I especially enjoyed films shown at the east campus theater because the audience consisted of fellow serious filmgoers and was minus the typical passel of brats and their shushing parents (of which I’ve since become one) who park directly behind me and makes noise throughout the movie.  

Conversely, I imagined the film society folks as people who took Sunday afternoon off from watching PBS, playing chess and/or wine tasting to go see a quality production. They didn’t shout obscenities at the screen, make out, smuggle in alcoholic beverages, throw popcorn or announce in loud voices they had to go pee.

On the other hand, for all I know, they may have arrived already stoned, wearing monogrammed Depends made especially for artsy fartsy patrons. Still, it was with great trepidation I took my kids with me to see an early Sunday showing of the 1952 musical, “Singin’ in the Rain.” 

“There won’t be any car chases,” I warned during our drive to the theater. “And I don’t think anyone gets killed or anything blown up.” I caught Connor and Kate exchanging glances in the rearview mirror, but couldn’t refrain from adding there were no computer-enhanced graphics or other special effects. Just good old singing and dancing.  

“Great!” said Connor, who was still recovering from being subjected to my most recent Friday home movie night pick, Lilies of the Field. He was pleased to learn this movie would at least be in color and at a real theater.

 If you haven’t been to Celebration Cinema, it’s an enormous multi-plex boasting leather furniture in the lobby and video screens playing coming attractions. To expedite concessions, patrons butter their own popcorn and fill their own soda cups. Zowie!  

The only problem with the popcorn system is all the butter and salt remain on top. As usual, I caught myself over-salting our bucket with the scientifically impossible expectation that, if I only shook it enough, some of the salt and butter would travel toward the bottom. It never does. It never will. But we salinized several perfectly good tastebuds trying. At least that prevented us from noticing there was no butter or salt on the rest of the popcorn. Then Kate had to miss part of the movie fetching a soda refill in a feeble attempt to cleanse our palates. 
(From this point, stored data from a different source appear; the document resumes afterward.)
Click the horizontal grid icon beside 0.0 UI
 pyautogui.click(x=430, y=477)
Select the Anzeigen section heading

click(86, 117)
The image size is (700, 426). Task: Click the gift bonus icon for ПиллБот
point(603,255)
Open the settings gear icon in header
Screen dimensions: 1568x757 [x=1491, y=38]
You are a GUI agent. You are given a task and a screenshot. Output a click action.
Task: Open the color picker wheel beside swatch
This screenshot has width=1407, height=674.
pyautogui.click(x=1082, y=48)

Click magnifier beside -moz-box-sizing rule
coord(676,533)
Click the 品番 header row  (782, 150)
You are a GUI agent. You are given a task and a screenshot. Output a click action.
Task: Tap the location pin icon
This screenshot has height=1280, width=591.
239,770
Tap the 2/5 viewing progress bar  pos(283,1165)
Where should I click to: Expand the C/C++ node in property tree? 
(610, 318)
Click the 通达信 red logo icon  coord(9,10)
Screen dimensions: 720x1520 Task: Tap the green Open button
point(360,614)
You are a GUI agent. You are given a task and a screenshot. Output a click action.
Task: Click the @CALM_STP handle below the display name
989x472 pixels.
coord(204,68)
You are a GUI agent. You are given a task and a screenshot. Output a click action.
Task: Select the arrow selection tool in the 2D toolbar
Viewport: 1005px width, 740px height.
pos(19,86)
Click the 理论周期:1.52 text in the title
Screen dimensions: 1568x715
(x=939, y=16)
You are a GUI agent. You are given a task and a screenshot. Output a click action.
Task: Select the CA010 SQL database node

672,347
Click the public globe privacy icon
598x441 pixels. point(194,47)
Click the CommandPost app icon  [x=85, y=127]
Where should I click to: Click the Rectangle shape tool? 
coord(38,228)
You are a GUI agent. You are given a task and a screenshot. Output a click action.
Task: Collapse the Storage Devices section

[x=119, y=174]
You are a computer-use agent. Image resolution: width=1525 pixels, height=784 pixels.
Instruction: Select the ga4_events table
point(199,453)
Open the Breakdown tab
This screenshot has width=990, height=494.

My fears surrounding my children’s movie theater behavior proved unfounded. They watched, entranced, the exceptional singing and dancing from the edge of their seats, cheering for the hero and heroine, hissing at the villainess, and laughing at the clever lines and antics of the characters.  

“She’s the mother of Princess Leia from Star Wars,” I elbowed them when Debbie Reynolds first appeared on the screen. Judging by the way Gene Kelly’s character was admiring Debbie Reynolds’ character, Connor thought Gene Kelly had to be Carrie Fisher’s father. “No, Eddie Fisher was BEFORE  Elizabeth Taylor stole him away,” I informed, adding, “Never mind” to his blank stare.  

I was the only noisily disruptive member of our group, at one point whispering too loudly to Connor (for emphasis), “Don’t you dare try that at home” when Donald O’Connor ran up a wall, did a backflip, and landed on his feet, still singing and dancing.

“That was really good,” Kate said on our way home. It had better be. We’re going back to see Wizard of Oz on the big screen. Sure as monkeys fly.